Это отражение зеркальное советского иезуитского духа, воспитывало уже в людях свободомыслящих ту же чужесть, как у бездомных, - что у них ничего родного и святого, кроме пресловутой этой "свободы". Солженицыну в Иване Денисовиче было сокровенным, что этот человек хранил в себе чувство родины... Все кругом родное, хоть и скотское. Страшно восстать - страшно рушить родное. Страшно бежать, потому что некуда бежать со своей родины. "Но люди и здесь живут". Этот камушек и пронес за пазухой Солженицын в литературу, загримированный для тех и других с "Одним днем Ивана Денисовича" под мужика. Катастрофу Солженицын почувствовал в том, что некому Россию полюбить, будто б нету ее у русского человека, родины-то. Катастрофа - это лагерный русский народ без своей земли и чувства родины, да лагерная русская земелюшка - без своего народа, что давно уж никому не родина. А с этой своей простодушной любовью к родине, ко всему родному и делается Иван Денисович неожиданно стоиком и главным для Солженицына человеком, его-то а т о м о м в о с с т а н о в л е н и я.
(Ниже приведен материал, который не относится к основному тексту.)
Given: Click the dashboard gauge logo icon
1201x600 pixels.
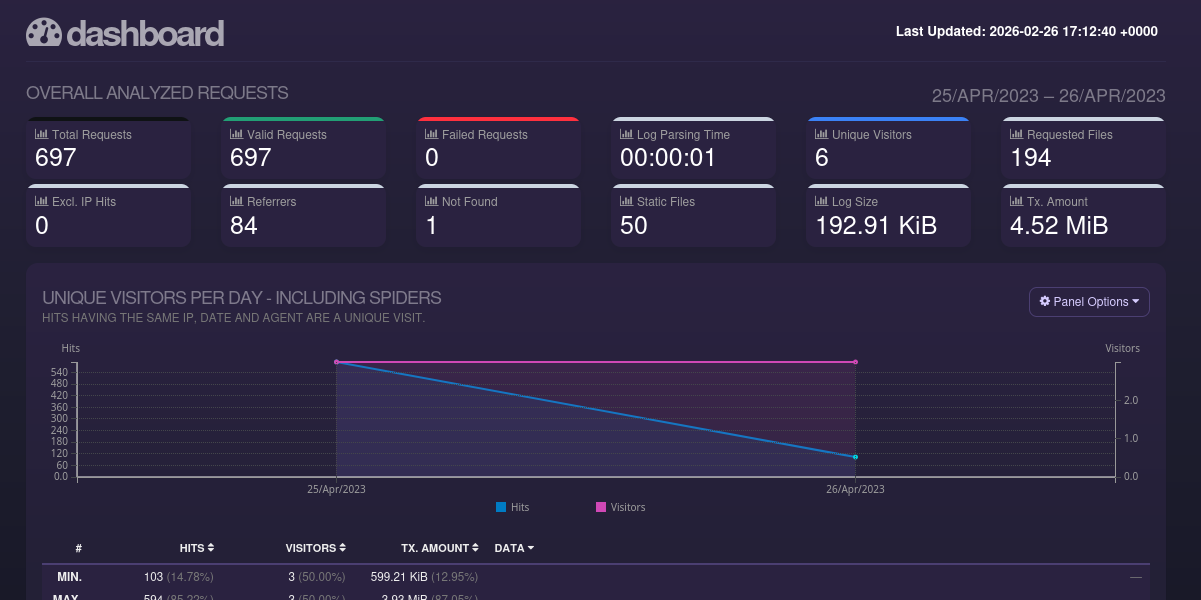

Где находит успокоение, согласие духовное с миром главный русский человек, где ж его "счастливый день" - это стало развязкой обоих творений, что власть имеет только в их хрупких, сотворенных пределах. А что, если попадется в декабристы Безухов? А что, если на другой раз не обманет Иван Денисович вертухая, пронося что-то запретное на зону? Круги расходятся и расходятся - не даром замысливал Достоевский "Житие великого грешника", потому что никогда в судьбе русского человека первым кругом ничего не кончалось, а скорее даже, что наоборот - первый круг только давал разгона рокового судьбе. "Красное колесо" должно было провести нас всеми этими кругами, но круги ж расплылись дальше и дальше; cтоило одолеть один круг истории, как трещали узлы и возникал на горизонте тот, что и не предполагался - колесо не катилось, а охватывало обручем своего рокового бесконечного кольца.
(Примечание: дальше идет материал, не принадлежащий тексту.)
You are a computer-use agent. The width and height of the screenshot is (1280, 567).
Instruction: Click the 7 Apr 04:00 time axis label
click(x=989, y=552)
Но Солженицын в "Одном дне Ивана Денисовича" показал то, что кроется внутри этих кругов. Он же осмелился показать всю несостоятельнсть власти духовной, как двулично интеллигентство, что налагает моральные запреты на естество, чтобы себя же в моральном и социальном положении возвысить над естеством простонародья. Солженицын не создал духовного учения, потому что его ЭНЕРГИЯ СОПРОТИВЛЕНИЯ и его одиночество человека непримирившегося никак не могли обрасти толпой, пускай даже ревнителей да сподвижников. Литература - это главное дело его жизни, сфера его долга и ответственности как художника, но не вершина для влияния... Человек верующий, обретший веру, он не проповедовал власть духовную Церкви. Не преломилась в личности его и сама Власть. Он остался от нее в отдалении, не сближаясь с ней, даже для борьбы. "Письмо к вождям", "Как нам обустроить Россию", его политическая проза - это не заявка на Власть, а гражданское к ней послание человека, далекого от в силу своей любви к России от всякой политики.
Солженицын и есть - русский человек в ХХ веке, и не один он был таков; тот русский человек, что отыскал в этом веке и правду, и свободу, и веру. Отыскал во тьме кромешной рабства, будто б лучик света, свой ясный да прямой путь.